Hal lain yang penting untuk diperhatikan di dalam pembahasan ekonomi, sosial dan lingkungan di negara berkembang adalah proses perubahan struktural dimana menurunnya perekonomian sektor primer (pedesaan) karena dikorbankan untuk menaikkan sektor barang dan jasa (kota). Ramon Lopez menggambarkan perbedaan antara perubahan struktural dengan keuntungan positif dimana mengurangi tekanan pada aset alam dan menambah kualitas hidup sehingga perubahan struktural memiliki keuntungan negatif pada akhirnya hanya merubah desa miskin menjadi kota miskin. Oleh karena itu, perlu adanya perubahan struktural yang terarah untuk membina keberlanjutan di negara-negara berkembang.
Meningkatkan konsumsi merupakan salah satu kebijakan pembangunan yang sangat penting bagi sebuah negara yang tingkat kemiskinannya tersebar luas. Akan tetapi, bertambahnya tingkat konsumsi terkadang memberi dampak buruk terhadap lingkungan seperti emisi karbon dioksida. Oleh karena itu, perlu adanya studi lanjutan yang membahas bagaimana suatu konsumsi dapat diperbaiki menjadi lebih berkelanjutan dengan menggunakan produk-produk yang ramah lingkungan. Menurut Tim Jackson, konsekuensi dari besarnya konsumsi pada pembangunan berkelanjutan tidak terbatas pada dampak terhadap lingkungan, melainkan juga memiliki dampak terhadap keadilan sosial dan kesejahteraan yang lebih luas.
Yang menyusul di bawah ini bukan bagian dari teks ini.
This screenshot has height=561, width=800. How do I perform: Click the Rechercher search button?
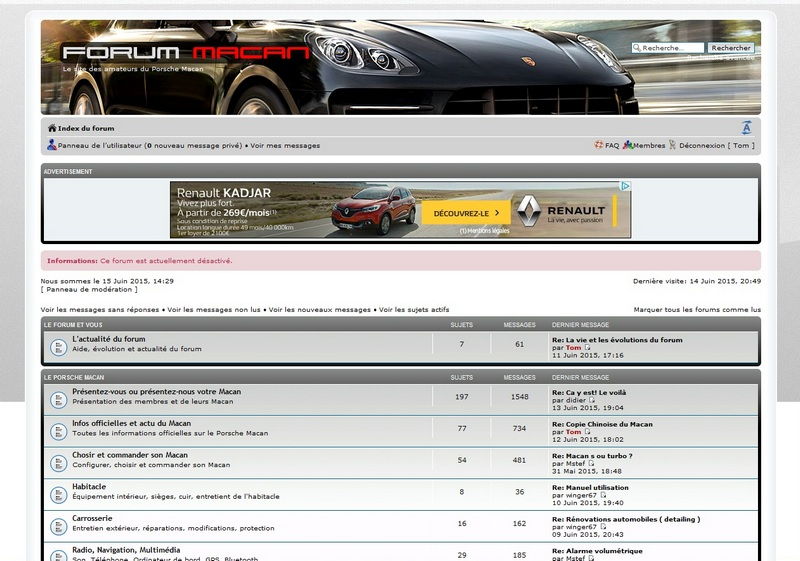(x=731, y=47)
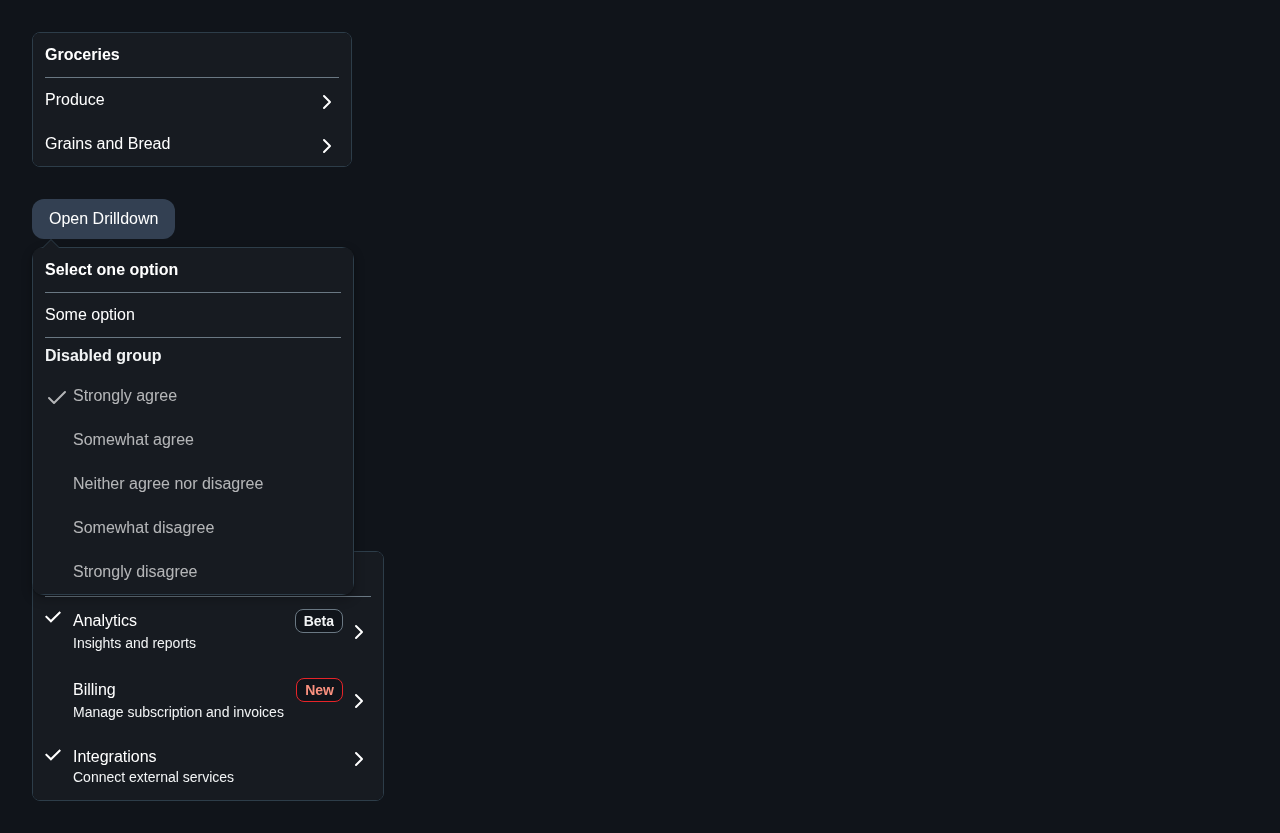
Task: Toggle the Analytics checkmark
Action: [53, 617]

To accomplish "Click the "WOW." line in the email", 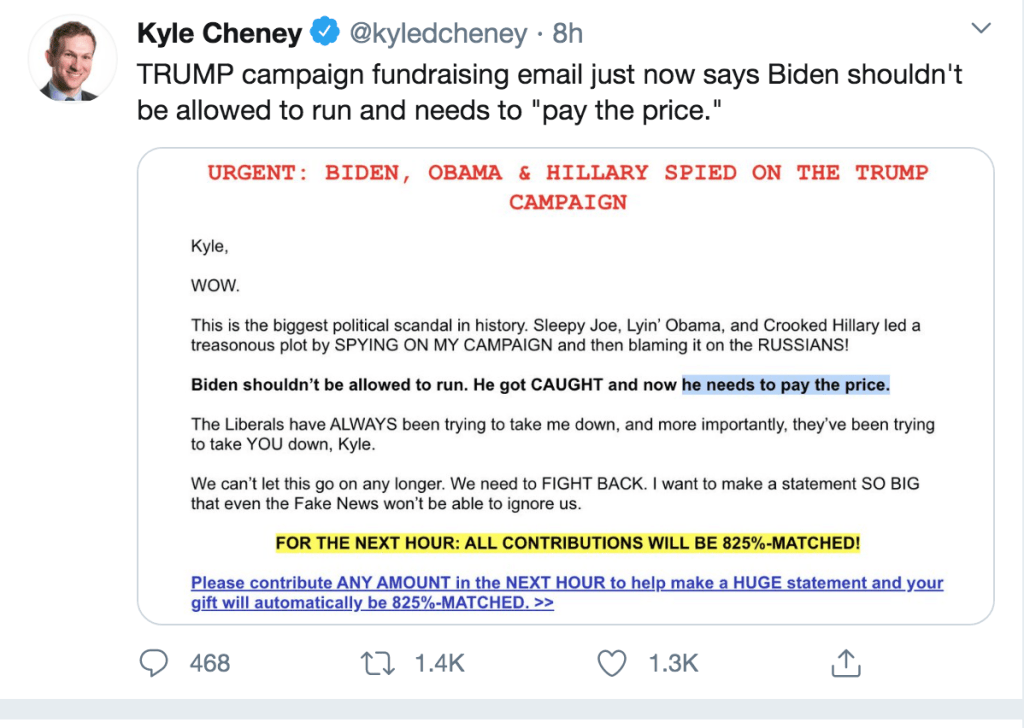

Kemajuan dalam Mengukur Pembangunan Berkelanjutan

Konsumsi, pertumbuhan ekonomi dan dampak buruk bagi lingkungan di dalam pembangunan berkelanjutan merupakan masalah yang kompleks dan sering bertentangan, namun pada intinya adalah bagaimana kita menemukan jalur yang tepat dalam menyikapinya.  Jika komitmen pembuat kebijakan dalam pembangunan berkelanjutan dinilai dari realitas kinerjanya, maka harus ada cara untuk mengukur dan memantau progresnya.  Secara garis besar terdapat dua cara untuk mengukurnya. Pertama dengan cara “Green National Accounting” atau “Resourch and Environmental Accounting”, sebuah pendekatan mengenai kesesuaian atau perhitungan ekonomi nasional yang ada untuk melihat seberapa besar penipisan sumber daya dan penurunan lingkungannya. Kedua, dengan pendekatan pembentukan suatu indikator lingkungan fisik. Secara umum kedua pendekatan tersebut meyakini bahwa suatu pembangunan tidak akan berkelanjutan jika pembuat kebijakan bergantung pada aturan yang sempit dengan indikator pengelolaan ekonomi yang hanya berjangka pendek.
Selain Green National Accounting, terdapat beragam indikator lain untuk mengukur kesejahteraan ekonomi yang berkelanjutan di suatu negara seperti Index of Sustainable Economic Welfare (ISEW) dan Genuine Progress Indicator (GPI) . Clive Hamilton mencatat bahwa penelitian ISEW menemukan bahwa ukuran kesejahteraan meningkat pada tahun 1950-an dan terus menurun di sekitar tahun 1970-an sampai dengan 1980-an. Hal ini menunjukkan bahwa kesejahteraan per kapita awalnya naik namun menurun dalam kurun waktu beberapa tahun. Diharapkan pembuat kebijakan dapat memahami indikator-indikator tersebut dan di kemudian hari terus dikembangkan untuk menemukan indikator tunggal yang lebih akurat dan spesifik dalam mengukur kesejahteraan pembangunan berkelanjutan. 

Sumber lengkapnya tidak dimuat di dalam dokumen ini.